Biotechnology for Healthy Ageing
Ageing, the gradual decline of organismal homeostasis and of physiologic functions throughout the body and mind, is a critical shared risk factor for many ageing-related chronic diseases. The EU also has an ageing society - by 2050, the share of 85+ year-olds in the EU is expected to more than double, but extended life expectancy is not matched with years spent in good health, which currently stands at 70.5 years. This will present significant social, economic and healthcare challenges and thus calls for interventions that will promote healthy longevity, as well as tools that will enable the adoption of these interventions.
Over the past decades basic research has identified hallmarks and cellular mechanisms of ageing, creating the basis for biotechnology-based or pharmaceutical therapeutic interventions, such as targeting cellular maintenance pathways, stem cell exhaustion, cellular senescence or metabolic fitness. Nonetheless, translating these insights into clinical interventions has had a low success rate, partially due to the difficulty of:
- Translating approaches from model systems
- Identifying when to intervene
- Rigorous validation, and
- End-to-end considerations of implementation (i.e. the delivery of an intervention).

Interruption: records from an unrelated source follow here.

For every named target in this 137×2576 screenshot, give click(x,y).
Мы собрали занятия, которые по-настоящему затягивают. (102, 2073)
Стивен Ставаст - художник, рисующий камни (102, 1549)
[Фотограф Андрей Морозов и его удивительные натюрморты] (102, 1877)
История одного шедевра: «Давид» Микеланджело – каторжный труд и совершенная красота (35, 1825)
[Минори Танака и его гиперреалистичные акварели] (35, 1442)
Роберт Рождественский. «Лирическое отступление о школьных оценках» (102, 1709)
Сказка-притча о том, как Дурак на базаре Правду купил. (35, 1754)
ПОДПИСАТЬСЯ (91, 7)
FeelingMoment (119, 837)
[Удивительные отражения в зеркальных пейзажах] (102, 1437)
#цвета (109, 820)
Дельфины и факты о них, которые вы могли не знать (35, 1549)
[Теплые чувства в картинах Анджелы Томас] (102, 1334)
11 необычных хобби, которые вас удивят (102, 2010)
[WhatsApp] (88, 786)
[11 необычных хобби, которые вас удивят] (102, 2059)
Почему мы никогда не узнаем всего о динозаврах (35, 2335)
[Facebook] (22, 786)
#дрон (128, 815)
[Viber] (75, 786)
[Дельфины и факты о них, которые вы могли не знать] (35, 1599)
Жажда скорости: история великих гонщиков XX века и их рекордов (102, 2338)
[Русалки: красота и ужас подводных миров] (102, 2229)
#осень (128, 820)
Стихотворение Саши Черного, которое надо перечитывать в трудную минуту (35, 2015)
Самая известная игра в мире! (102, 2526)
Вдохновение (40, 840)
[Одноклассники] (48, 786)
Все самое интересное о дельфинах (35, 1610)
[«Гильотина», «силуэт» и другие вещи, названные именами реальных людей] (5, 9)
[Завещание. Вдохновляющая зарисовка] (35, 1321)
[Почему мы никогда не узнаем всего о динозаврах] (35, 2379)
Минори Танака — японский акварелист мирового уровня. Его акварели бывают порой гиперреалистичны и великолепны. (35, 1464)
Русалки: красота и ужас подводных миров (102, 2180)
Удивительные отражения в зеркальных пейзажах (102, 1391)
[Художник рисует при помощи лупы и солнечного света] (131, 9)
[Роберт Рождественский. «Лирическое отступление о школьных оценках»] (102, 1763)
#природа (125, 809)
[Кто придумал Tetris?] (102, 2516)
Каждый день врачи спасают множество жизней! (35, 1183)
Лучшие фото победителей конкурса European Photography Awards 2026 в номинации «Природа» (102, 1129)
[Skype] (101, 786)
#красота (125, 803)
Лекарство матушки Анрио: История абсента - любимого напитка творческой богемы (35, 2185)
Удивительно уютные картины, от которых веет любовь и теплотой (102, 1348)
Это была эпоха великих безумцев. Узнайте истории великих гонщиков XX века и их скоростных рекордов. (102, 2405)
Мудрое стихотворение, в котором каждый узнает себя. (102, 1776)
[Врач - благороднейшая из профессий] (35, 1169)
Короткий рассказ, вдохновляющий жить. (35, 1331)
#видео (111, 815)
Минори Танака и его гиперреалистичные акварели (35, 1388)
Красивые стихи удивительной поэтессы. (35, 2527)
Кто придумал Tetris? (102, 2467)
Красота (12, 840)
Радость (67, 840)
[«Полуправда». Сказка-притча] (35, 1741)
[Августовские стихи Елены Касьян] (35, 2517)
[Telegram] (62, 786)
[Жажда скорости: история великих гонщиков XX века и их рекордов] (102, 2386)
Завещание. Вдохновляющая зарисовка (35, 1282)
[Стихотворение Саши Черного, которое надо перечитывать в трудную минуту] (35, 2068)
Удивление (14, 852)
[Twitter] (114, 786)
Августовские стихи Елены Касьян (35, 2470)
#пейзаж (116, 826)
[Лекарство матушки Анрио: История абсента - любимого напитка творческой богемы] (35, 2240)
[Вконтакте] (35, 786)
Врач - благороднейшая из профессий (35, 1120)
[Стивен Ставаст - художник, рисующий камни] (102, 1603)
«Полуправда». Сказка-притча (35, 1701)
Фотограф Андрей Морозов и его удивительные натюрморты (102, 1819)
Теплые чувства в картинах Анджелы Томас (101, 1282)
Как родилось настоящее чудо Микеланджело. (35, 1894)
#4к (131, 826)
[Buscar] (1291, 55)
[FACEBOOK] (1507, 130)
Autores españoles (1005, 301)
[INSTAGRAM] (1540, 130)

This Challenge therefore looks to translate decades of ageing research into tangible biopharmaceutical solutions for healthy ageing
This Challenge looks to accelerate the development and uptake of clinically validated interventions that target the root cause of multiple age-related morbidities. It will:
- Deliver biotechnology-based interventions for healthy ageing
- Accelerate the implementation of personalised care in ageing based on molecular phenotyping
- Provide recommendations for regulatory pathways addressing ageing as a target to inform developers, regulators, and other decision makers, and
- Improve citizen literacy on longevity.